- **To do**:
Copy the following material exactly, starting with the line that contains "Open the dustin.smith@ic.fbi.gov" and going on through the line that contains "Action: (1043, 396)". Give only those lines.

- **Dataset records**:
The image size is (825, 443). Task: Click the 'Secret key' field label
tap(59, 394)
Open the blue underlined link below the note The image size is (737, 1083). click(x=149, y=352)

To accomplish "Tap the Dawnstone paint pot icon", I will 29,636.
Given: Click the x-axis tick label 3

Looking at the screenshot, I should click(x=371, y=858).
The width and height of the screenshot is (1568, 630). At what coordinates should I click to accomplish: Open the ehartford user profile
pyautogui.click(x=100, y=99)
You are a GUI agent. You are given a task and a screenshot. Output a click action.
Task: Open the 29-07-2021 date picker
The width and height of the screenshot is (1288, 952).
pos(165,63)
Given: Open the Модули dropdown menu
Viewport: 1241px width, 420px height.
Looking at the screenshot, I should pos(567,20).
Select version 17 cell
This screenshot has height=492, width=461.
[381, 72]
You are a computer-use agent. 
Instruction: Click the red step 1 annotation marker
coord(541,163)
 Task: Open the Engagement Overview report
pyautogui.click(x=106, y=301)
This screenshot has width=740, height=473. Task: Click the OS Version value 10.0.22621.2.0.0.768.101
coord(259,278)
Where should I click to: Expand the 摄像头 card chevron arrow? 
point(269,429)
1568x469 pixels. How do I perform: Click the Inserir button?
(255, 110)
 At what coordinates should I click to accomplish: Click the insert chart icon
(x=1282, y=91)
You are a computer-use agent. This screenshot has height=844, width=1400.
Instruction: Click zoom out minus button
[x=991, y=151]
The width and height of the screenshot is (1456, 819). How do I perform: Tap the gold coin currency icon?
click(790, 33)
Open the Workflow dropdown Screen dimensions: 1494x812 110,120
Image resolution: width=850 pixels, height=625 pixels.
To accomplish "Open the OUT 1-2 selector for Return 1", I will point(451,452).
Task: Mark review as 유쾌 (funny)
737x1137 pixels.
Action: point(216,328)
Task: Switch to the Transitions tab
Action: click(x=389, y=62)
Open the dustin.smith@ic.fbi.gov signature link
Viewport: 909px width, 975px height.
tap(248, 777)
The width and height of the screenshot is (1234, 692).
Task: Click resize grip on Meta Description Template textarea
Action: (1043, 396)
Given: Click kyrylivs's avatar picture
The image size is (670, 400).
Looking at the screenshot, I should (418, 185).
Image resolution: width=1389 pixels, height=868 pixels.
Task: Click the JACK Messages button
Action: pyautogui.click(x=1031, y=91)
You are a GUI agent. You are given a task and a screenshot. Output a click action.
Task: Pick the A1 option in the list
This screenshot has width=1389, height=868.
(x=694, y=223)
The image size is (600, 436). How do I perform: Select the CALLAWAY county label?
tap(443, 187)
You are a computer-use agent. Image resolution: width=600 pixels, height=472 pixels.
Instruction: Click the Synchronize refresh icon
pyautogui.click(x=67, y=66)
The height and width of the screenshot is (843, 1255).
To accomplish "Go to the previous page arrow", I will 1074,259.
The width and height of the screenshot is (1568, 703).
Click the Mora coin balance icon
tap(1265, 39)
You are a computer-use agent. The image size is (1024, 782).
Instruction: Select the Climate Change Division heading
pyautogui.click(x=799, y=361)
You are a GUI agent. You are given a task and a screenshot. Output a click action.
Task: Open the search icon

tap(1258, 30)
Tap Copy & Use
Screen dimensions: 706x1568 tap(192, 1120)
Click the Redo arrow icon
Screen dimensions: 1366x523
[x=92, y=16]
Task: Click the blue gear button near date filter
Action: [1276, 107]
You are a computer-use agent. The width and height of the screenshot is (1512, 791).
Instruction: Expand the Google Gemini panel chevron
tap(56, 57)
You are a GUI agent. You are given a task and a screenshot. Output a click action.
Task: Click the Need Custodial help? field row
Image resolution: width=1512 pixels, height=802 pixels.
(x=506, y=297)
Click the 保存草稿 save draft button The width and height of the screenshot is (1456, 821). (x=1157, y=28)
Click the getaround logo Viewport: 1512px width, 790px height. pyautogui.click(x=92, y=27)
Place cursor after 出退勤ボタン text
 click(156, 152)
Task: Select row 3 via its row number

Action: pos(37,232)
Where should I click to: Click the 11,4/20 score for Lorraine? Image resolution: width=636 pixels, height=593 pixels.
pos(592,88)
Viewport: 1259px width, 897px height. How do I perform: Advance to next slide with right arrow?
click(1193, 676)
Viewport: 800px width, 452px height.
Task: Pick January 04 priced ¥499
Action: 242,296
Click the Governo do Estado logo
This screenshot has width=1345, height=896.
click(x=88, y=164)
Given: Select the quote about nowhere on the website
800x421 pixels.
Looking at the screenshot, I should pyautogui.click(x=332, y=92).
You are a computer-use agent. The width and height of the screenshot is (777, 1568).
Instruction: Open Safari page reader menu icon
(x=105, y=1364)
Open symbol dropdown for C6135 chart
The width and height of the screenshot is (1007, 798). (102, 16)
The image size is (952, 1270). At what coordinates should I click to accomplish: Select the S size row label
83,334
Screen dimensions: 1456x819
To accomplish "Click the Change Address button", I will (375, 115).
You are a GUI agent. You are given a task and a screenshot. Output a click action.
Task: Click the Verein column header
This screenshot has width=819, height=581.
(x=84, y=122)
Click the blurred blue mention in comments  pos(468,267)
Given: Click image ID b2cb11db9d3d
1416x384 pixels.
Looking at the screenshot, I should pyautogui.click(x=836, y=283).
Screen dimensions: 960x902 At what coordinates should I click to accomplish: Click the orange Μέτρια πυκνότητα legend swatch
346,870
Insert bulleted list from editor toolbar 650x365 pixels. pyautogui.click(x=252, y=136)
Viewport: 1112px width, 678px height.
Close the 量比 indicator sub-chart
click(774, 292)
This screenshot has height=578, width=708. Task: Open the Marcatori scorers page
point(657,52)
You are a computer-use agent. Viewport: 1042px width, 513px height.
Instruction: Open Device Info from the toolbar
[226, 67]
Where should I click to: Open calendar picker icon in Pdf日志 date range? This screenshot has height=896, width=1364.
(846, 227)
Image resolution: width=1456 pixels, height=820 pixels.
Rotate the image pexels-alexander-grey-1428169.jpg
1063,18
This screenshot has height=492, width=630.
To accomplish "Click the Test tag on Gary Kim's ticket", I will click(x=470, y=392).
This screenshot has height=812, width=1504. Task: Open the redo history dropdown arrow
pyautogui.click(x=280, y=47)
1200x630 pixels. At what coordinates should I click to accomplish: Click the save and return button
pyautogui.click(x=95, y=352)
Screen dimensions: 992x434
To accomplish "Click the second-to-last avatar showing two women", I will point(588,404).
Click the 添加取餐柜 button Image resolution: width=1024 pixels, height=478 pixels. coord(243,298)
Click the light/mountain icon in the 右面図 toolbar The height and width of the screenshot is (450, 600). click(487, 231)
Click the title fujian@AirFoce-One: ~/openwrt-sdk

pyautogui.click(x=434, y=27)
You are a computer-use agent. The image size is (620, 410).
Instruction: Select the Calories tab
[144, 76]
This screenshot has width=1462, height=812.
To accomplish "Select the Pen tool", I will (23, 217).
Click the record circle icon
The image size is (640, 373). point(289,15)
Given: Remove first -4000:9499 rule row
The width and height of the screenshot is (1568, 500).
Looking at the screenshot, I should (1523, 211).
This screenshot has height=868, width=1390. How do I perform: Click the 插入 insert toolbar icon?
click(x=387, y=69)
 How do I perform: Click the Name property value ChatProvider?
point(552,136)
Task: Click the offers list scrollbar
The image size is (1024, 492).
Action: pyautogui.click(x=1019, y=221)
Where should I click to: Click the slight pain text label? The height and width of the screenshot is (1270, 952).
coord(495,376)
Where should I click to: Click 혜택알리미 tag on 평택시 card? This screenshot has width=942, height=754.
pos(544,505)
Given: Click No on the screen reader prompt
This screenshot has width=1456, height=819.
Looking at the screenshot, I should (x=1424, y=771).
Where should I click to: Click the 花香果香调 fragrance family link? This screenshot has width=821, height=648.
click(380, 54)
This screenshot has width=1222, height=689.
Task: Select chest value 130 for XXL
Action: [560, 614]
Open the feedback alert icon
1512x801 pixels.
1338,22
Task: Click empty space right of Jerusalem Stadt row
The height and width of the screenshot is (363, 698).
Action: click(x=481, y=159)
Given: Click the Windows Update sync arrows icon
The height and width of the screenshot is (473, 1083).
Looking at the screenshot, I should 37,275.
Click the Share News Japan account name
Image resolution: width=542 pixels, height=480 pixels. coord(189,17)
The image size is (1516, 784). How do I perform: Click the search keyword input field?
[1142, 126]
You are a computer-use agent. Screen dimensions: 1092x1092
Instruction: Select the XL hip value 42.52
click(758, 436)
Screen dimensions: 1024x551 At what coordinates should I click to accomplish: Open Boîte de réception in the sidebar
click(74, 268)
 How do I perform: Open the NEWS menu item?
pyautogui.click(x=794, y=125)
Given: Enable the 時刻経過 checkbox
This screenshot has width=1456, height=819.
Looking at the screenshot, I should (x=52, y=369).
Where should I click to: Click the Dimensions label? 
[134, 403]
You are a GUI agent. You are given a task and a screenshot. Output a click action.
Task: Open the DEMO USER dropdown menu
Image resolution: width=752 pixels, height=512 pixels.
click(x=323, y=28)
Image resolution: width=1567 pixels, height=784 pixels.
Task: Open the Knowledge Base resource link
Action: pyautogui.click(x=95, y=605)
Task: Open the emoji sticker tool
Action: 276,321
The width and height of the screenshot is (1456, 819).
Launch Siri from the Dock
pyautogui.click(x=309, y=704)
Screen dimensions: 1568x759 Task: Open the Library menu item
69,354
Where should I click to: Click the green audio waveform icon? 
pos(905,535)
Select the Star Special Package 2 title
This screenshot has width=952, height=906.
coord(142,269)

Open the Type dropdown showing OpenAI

- **Complete answer**:
Open the dustin.smith@ic.fbi.gov signature link
Viewport: 909px width, 975px height.
tap(248, 777)
The width and height of the screenshot is (1234, 692).
Task: Click resize grip on Meta Description Template textarea
Action: (1043, 396)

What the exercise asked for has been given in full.